超強化されたNさんはレザブレ二刀流で溶けたりしません!


Episode15-26 アガペー

 Nが放った黒の輪は高速回転しながら飛来し、オレに接近すると急速に拡大して直径を伸ばし、広範囲斬撃へと変貌する。

 追尾性はほとんどが無いが、その分スピードがあり、一撃でも浴びればオレの肉体は両断されてHP全損しそうな勢いがある。だが、輪という特性上その中心部こそ死角になっており、拡大する斬撃を跳んで避けると中心部を潜ってやり過ごし、そのまま次の黒い輪に対抗していく。

 注意せねばならないのは、こうしている間にもNは縦横無尽に動き回れる点だ。彼は2対の翼を広げて舞い上がり、頭上から次々とバスケットボール程の大きさがある黒い滴を落としている。それは地面に接触すると闇属性の爆発を引き起こす。まるで爆撃だ。

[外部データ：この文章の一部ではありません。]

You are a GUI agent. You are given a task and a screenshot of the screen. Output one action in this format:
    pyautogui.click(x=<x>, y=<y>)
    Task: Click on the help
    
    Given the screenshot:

 再び地上に舞い戻ったNが左手に凝縮させた闇を開放する。それは渦巻くように荒れ狂う闇の玉であり、オレの知る闇の玉を遥かに上回る速度で放出される。間一髪で身を翻して直撃を避けるも、背後の噴水に直撃した強化版闇の玉は巨大な黒い炎を周囲に撒き散らす大爆発を引き起こす。どうやら、闇の玉というよりも闇術版の大火球に近いようだ。噴水が破壊不能オブジェクトで無ければ、今頃跡形も無く木っ端微塵になっていただろう。

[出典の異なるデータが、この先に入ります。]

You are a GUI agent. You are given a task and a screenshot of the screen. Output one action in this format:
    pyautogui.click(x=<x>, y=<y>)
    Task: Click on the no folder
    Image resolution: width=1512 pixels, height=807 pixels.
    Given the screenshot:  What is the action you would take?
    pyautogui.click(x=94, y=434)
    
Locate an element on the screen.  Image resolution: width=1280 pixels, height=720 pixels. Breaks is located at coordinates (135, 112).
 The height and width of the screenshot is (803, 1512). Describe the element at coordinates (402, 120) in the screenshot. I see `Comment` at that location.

 だが、闇術版大火球にはかなりのチャージ時間が必要のようだ。だからこその飛行による時間稼ぎだろう。闇の滴による爆撃攻撃はランダム要素が強いが、回避自体は難しくない。闇の輪も対応できる。

 ただし、それは今のところは、という条件が付く。オレのスタミナは危険域であるし、Nは遠・中・近の全てにおいてハイレベルで纏められている。ハレルヤ戦でもそうだが、この手の射撃攻撃が豊富な相手というのは戦い辛くて困る。

 

『今のも躱すか、イレギュラー』

 

 舞い降りたNは槍を振るい、突貫する。胴を狙った高速突きをカタナで強引に軌道変更させ、火花を散らしながら刃を槍の柄に這わせ、Nに切っ先を触れさせるも、振るい抜く前に彼の膝蹴りが横腹に突き刺さりかけ、咄嗟に体を捩じってそれを紙一重で過ごし、体勢が崩れたオレにNの左手の爪が迫る。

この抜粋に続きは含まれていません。